Adjusted net income for the quarter was $27 million or $0.07 per share based on 403 million weighted average diluted shares outstanding. As I think about the impact of COVID-19 on us, we have experienced headwinds and tailwinds. In Q1, we experienced headwinds as some sales cycles stalled when many business leaders were shocked by the magnitude of change they were experiencing in mid to late March. In Q2, our sales teams adjusted to the new environment and drove improved sales and retention activity relative to Q2 last year and Q1.
We do have clients that have been materially impacted by the pandemic. As stated in the S-1, customers and heavily impacted industries represented less than 4% of ACV. And we are seeing heightened cancellations and reductions in spend from this subset of customers relative to pre-COVID timeframes.
During the quarter, our average contract duration was relatively unchanged at a little over a year, but we have seen a shift in customers opting to pay quarterly instead of annually, as customers look to optimize their cash flow in light of the economic uncertainty.

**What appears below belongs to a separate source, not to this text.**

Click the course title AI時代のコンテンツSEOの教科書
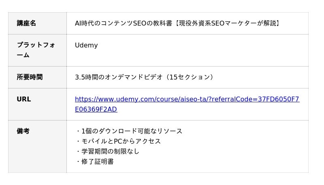Viewport: 324px width, 185px height. (124, 23)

Going forward, we expect that economic uncertainty will continue for the foreseeable future. And while we continue to see some headwinds, we are well positioned to drive growth as our platform is highly differentiated, we deliver high ROI. Our customers can achieve quick time to value and we help our customers find their next customer, which many executives deemed to be their most strategic imperative.
Turning to the balance sheet and cash flow, we ended the quarter with $260 million in cash and restricted cash. This includes approximately $170 million of cash added to the balance sheet from net IPO proceeds, less repayments of debt and preferred equity.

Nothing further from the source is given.